When you reach the line containing "Task: Click the app icon in title bar", start transcribing exactly and continue through the last line of the data, skipping every picture.

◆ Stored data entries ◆
☆ ☆ ☆ ☆ ☆

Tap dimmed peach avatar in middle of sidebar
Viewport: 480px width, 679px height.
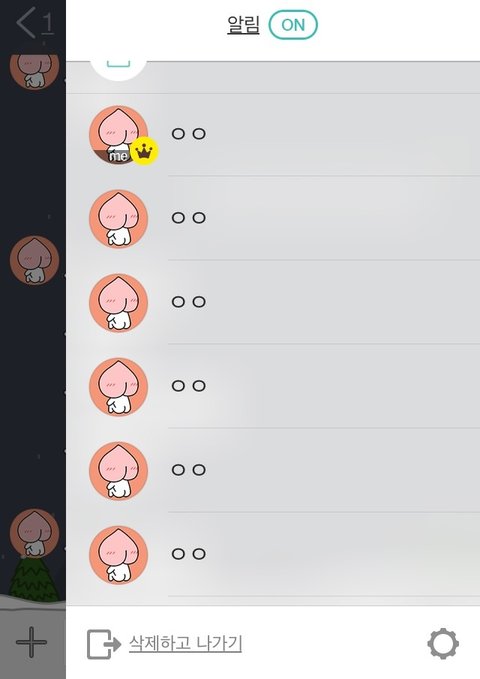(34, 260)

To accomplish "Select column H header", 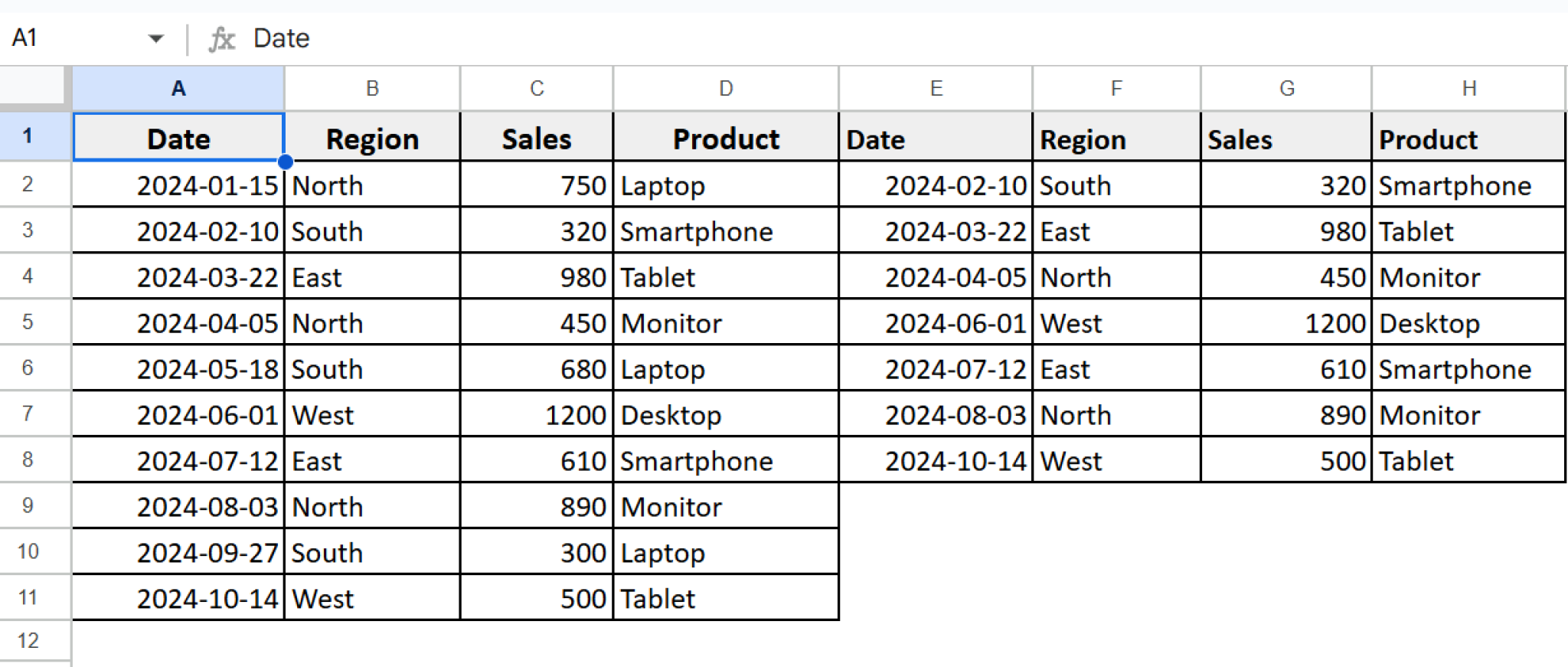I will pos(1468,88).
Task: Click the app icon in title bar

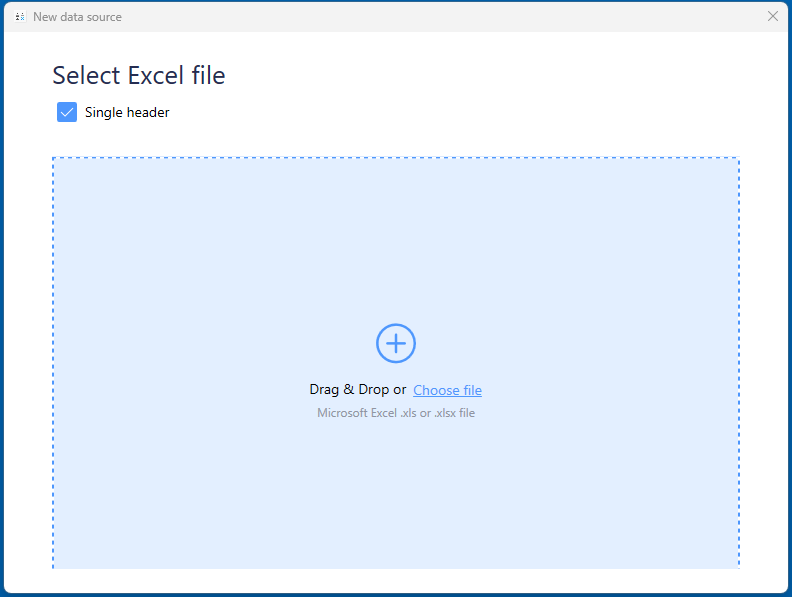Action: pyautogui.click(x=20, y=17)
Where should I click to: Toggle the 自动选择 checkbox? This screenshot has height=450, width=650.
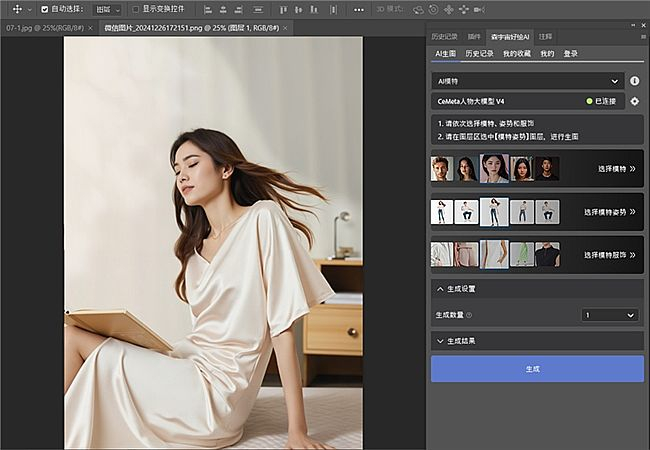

☆ ☆ ☆ ☆ ☆

◆ Exercise output ◆
Task: Click the app icon in title bar

Action: pyautogui.click(x=20, y=17)
Where should I click to: Toggle the 自动选择 checkbox? This screenshot has height=450, width=650.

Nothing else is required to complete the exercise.